Giunti ormai al settimo anno del ciclo di crisi economica apertosi con la falla nel mercato del credito americano, i processi di ristrutturazione avviati nel Vecchio continente si stanno dispiegando tanto sul terreno della produzione, del mercato del lavoro e del welfare, quanto su quello della politica.
Con la transizione dal ventennio berlusconiano al governo delle larghe intese guidato da Matteo Renzi, il paese si è lasciato alle spalle non solo qualsiasi opzione rappresentativa a sinistra, in grado di proporre una rottura del quadro istituzionale all’altezza della sfida che il sistema della Troika e la Bce hanno lanciato ai diritti dei precarizzati e degli indebitati. A mutare radicalmente è stato anche il fronte della destra, con la frammentazione del Pdl e con le varie componenti della vecchia maggioranza berlusconiana in competizione per raccoglierne l’eredità.

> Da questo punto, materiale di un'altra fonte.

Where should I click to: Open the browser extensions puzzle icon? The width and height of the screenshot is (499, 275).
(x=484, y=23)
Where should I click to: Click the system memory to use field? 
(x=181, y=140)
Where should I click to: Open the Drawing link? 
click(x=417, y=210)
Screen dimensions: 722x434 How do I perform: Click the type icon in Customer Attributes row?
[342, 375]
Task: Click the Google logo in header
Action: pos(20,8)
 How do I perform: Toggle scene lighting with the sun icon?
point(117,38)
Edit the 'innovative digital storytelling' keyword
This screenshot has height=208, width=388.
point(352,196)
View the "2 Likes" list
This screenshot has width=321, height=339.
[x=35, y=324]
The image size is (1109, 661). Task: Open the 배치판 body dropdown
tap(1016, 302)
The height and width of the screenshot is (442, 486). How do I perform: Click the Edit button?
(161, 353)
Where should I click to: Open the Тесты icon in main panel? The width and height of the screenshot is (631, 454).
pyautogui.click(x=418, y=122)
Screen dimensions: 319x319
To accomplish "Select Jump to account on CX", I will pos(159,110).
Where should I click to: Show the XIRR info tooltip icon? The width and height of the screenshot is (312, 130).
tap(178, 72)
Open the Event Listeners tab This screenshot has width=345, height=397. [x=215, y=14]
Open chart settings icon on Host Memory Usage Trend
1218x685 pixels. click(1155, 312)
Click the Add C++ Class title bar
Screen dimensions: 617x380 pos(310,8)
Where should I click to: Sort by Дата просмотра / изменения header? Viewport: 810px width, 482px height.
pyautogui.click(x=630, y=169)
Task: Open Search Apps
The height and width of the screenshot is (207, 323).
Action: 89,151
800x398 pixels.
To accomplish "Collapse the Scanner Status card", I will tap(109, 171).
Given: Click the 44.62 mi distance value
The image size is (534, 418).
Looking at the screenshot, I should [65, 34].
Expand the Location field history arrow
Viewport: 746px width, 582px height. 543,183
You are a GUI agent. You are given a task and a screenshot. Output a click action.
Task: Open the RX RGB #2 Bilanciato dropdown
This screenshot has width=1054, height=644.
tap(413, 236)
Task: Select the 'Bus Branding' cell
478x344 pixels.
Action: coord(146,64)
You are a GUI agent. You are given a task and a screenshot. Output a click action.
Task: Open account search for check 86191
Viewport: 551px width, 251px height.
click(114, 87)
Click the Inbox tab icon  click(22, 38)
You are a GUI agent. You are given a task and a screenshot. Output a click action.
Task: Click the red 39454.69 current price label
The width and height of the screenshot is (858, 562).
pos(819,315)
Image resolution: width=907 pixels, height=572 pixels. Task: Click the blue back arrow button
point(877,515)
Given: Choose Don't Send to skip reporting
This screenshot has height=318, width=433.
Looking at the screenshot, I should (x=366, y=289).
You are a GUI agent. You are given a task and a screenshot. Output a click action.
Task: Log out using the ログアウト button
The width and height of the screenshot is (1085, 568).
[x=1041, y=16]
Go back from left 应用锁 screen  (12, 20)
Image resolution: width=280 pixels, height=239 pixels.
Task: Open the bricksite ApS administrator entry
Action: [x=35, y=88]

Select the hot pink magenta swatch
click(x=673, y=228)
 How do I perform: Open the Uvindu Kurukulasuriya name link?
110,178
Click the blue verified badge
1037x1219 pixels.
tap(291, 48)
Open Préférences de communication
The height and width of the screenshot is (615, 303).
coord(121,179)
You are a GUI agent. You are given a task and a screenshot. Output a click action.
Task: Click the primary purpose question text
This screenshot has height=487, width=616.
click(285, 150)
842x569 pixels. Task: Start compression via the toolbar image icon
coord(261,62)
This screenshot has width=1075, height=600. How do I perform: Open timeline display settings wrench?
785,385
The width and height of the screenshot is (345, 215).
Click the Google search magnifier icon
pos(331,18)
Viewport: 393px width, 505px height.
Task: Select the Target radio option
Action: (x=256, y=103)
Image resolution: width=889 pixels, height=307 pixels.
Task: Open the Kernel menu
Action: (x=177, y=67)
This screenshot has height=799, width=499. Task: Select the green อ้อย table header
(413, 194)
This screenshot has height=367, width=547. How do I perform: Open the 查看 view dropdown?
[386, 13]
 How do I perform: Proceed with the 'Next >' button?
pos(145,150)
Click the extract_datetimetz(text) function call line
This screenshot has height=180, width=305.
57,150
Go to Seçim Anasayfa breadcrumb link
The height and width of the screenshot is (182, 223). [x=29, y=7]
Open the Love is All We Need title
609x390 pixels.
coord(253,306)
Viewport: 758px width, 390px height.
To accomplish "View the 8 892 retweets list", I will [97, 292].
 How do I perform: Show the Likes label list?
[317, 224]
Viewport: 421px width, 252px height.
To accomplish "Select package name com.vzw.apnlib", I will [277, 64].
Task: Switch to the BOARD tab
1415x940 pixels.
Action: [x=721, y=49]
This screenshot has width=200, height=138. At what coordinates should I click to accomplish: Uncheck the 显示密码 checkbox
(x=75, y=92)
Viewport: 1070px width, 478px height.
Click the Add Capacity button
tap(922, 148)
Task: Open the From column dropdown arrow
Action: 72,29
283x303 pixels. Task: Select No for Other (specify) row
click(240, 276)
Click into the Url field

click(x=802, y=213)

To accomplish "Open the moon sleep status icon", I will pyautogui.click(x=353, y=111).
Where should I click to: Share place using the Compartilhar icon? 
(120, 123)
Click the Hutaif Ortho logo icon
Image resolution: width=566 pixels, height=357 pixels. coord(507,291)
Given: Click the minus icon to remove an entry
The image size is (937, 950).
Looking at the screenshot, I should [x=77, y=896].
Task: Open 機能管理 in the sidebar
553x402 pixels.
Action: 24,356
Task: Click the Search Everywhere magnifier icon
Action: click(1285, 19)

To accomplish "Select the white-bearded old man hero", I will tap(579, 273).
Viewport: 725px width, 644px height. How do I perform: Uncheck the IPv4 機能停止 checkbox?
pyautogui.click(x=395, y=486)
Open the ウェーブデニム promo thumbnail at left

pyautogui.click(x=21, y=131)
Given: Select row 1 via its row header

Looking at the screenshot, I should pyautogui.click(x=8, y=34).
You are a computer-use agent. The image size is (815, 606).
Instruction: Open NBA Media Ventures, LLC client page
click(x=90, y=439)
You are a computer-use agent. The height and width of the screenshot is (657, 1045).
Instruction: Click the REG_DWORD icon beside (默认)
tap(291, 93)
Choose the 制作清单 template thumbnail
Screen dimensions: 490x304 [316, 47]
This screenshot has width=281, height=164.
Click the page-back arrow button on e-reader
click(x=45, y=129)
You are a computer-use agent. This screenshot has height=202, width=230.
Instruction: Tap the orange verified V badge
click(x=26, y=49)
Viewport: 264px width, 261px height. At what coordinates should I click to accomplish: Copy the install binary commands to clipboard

In questo quadro, la mutazione più sorprendente è stata certamente quella della Lega Nord, che in maniera inquietante è riuscita a superare gli scandali interne delle appropriazioni dei fondi di partito da parte dei ras di Umberto Bossi, le inchieste antimafia che hanno coinvolto i notabili locali del partito, le lotte intestine per la successione, arrivando ad accreditarsi come unica possibile alternativa di governo al Pd renziano.
L’aspetto più inquietante è certamente dovuto alla svolta in senso radicale che ha impresso al partito la segreteria di Matteo Salvini: presenzialista, dinamico, ma soprattutto tremendamente xenofobo ex leader dell’organizzazione giovanile della Lega, assurto alla notorietà nazionale nel 2009 per i cori contro i napoletani lanciati alla festa nazionale del partito.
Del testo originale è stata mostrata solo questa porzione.